Il y a peu de chances, en revanche, que vous ayez entendu parler de l'Arenh (Accès régulé à l'électricité nucléaire historique). De quoi s'agit-il ? En gros, d'un mécanisme obligeant EDF à céder à prix coûtant de l'électricité à ses concurrents, notamment étrangers, pour leur permettre de s'implanter sur le marché français, afin de créer les conditions d'une concurrence qui, comme chacun sait, permettra de faire baisser les prix pour le consommateur. Ce tarif était de 46 euros le MWh, alors que l'électricité, sur le marché, s'échangeait à 600 euros. La plupart des articles de ces jours-ci évoquant la hausse du prix de l'électricité, comme celui-ci, ne mentionnent même pas le nom de l'Arenh. Est-ce parce que le sujet est essentiellement porté dans le débat par Zemmour, et par le PCF ? Je n'ose l'imaginer (citer Zemmour après avoir cité BFMTV, j'aggrave mon cas).

Pourtant, l'Arenh est partout. Derrière les appels à résiliation d'Iberdrola, par exemple. C'est simple : Iberdrola (comme les autres) a droit, chaque année, à un certain quota d'électricité à prix cassé, attribué par la Commission de régulation de l'énergie (CRE). Ce quota est – notamment – déterminé par la consommation de ses clients au cours des mois de juillet et d'août. Si Iberdrola, après avoir servi ses clients, conserve un surplus d'électricité à bas prix, elle en fait ce qu'elle veut. Elle peut par exemple la revendre, beaucoup plus cher, à... EDF, qui la lui a vendue à prix cassé. Voilà pourquoi c'est à la fin d'août qu'Iberdrola tente de se délester de ses clients. C'est absurde ? C'est un assassinat programmé d'EDF ? Oui. C'est pourtant ainsi, depuis une loi sur la Nouvelle organisation des marchés de l'électricité (NOME) de 2012. C'est ce qui a déterminé le président sortant d'EDF, Jean-Bernard Lévy, à réclamer 8 milliards de compensation à l'Etat. 

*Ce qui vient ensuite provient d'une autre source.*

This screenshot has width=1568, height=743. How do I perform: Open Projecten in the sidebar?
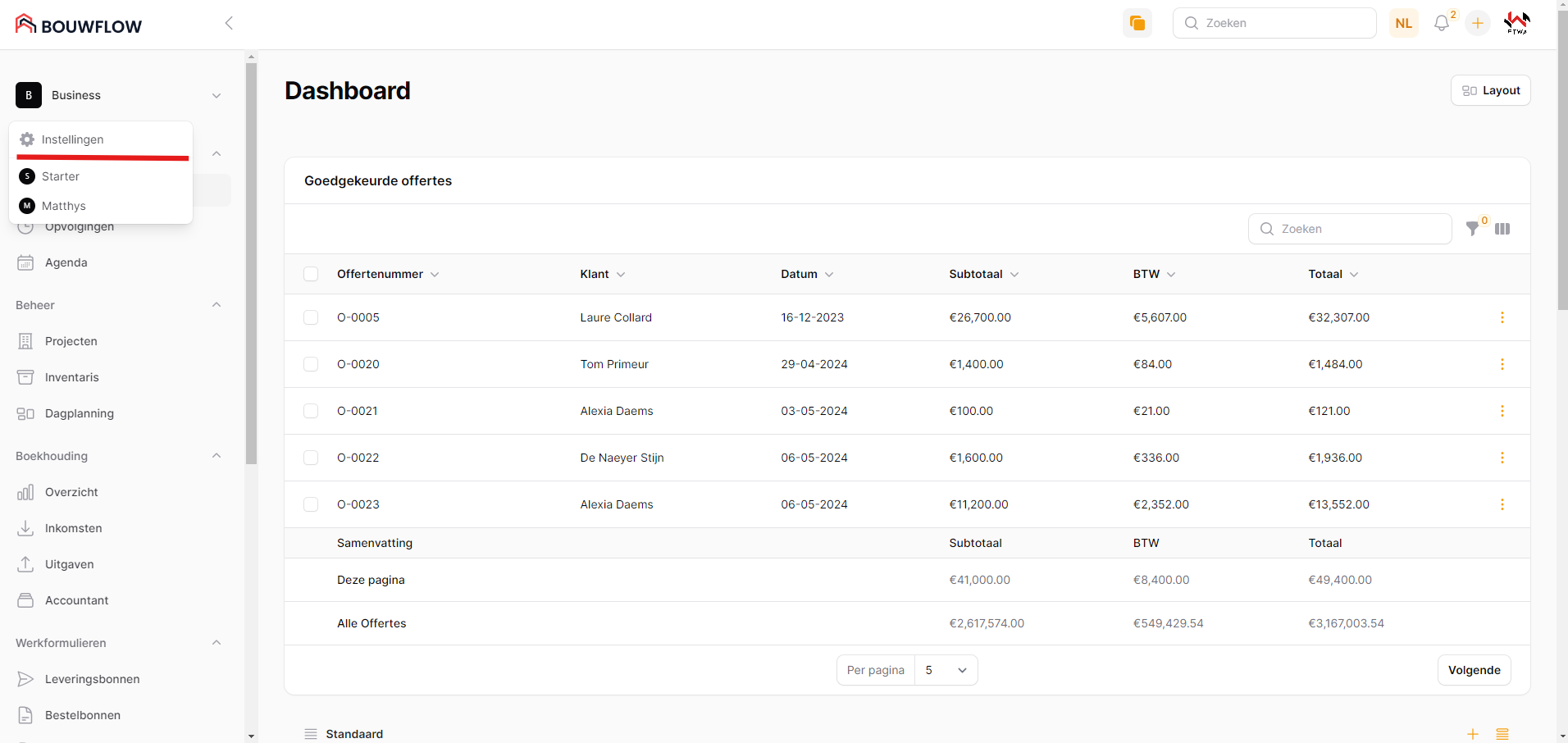click(71, 341)
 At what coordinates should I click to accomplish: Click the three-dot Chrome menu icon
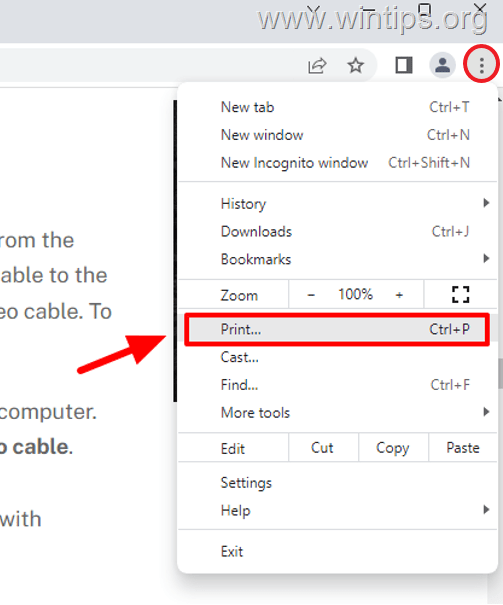[481, 65]
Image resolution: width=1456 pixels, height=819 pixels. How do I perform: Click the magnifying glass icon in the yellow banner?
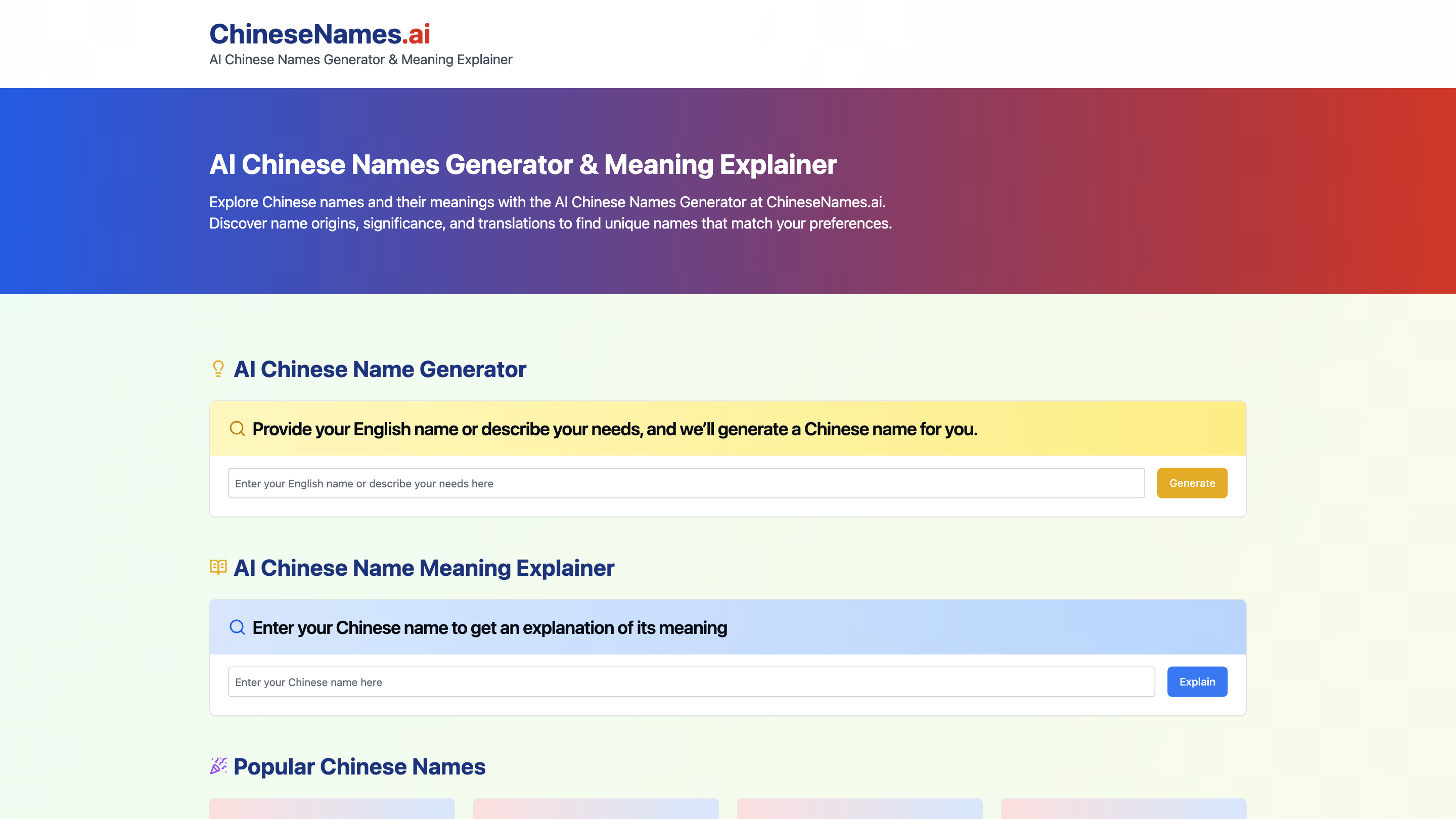point(237,428)
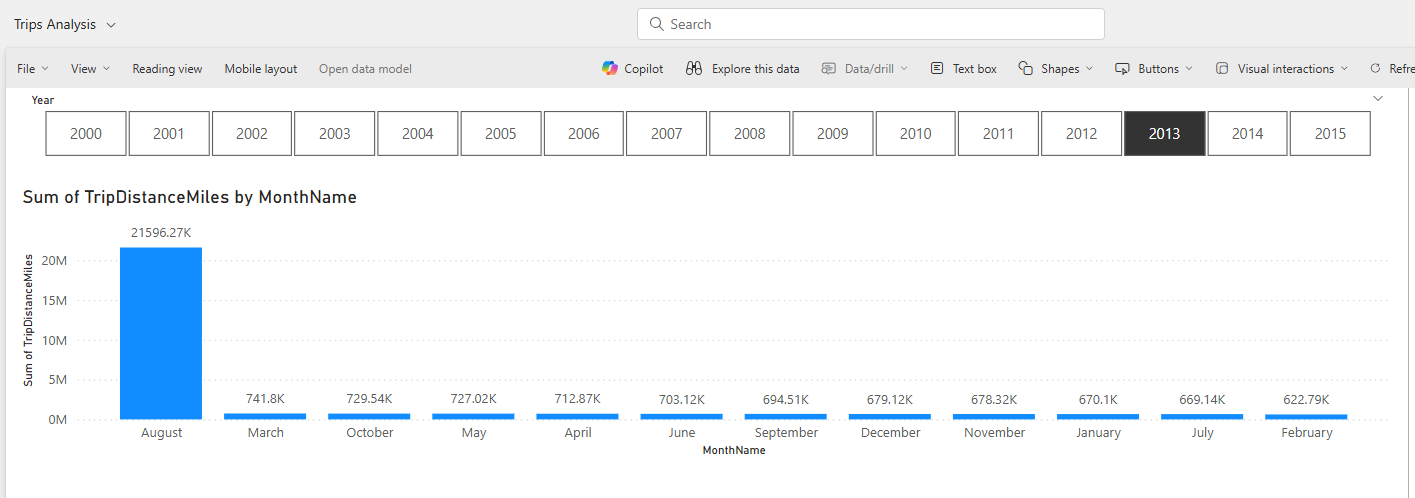Image resolution: width=1415 pixels, height=498 pixels.
Task: Click into the Search input field
Action: point(880,24)
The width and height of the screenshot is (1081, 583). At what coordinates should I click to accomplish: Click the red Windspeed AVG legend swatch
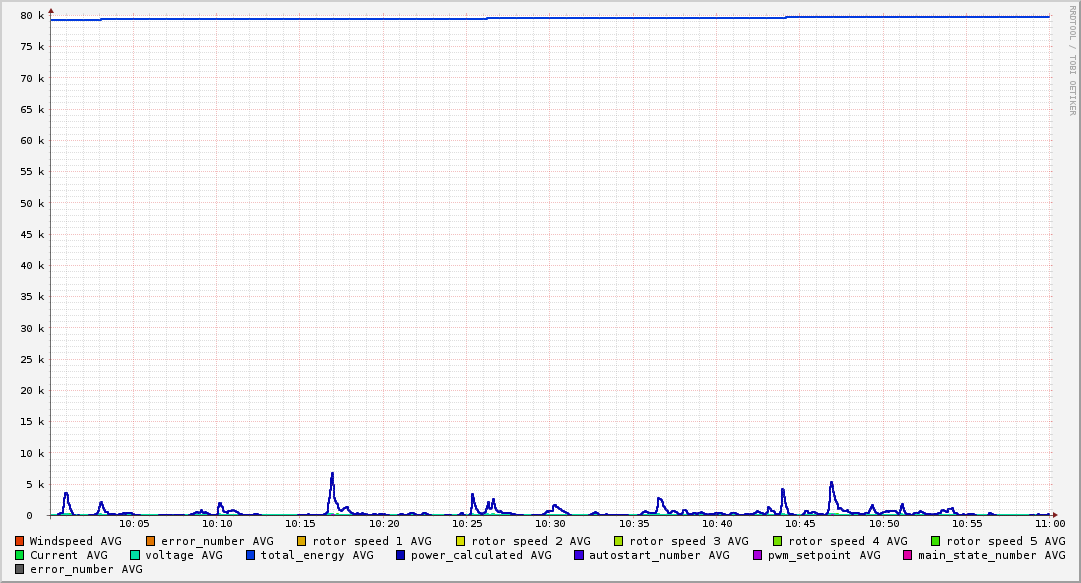pyautogui.click(x=20, y=541)
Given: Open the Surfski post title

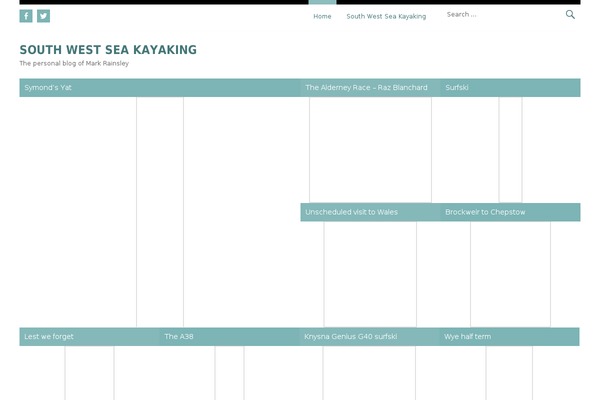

Je lis dans le Parisien d'hier qu'Elisabeth Borne est furieuse contre EDF, coupable de ne pas avoir assez bien planifié les opérations de maintenance des centrales nucléaires, moyennant quoi 32 des 56 réacteurs du parc français sont actuellement à l'arrêt. "Si la facture d'électricité des Français augmente, ce n'est pas seulement du fait de la situation internationale, mais aussi à cause d'EDF", cite le Parisien en rappelant sa qualité de "polytechnicienne" : sous-entendu, elle sait de quoi elle parle, à la différence des clampins d'ingénieurs d'EDF. L'article du Parisien ne dit pas un mot de l'Arenh. C'est sans doute trop compliqué pour les lecteurs non polytechniciens. En tous cas, personnellement, quoique non polytechnicien, je vais vous en reparler.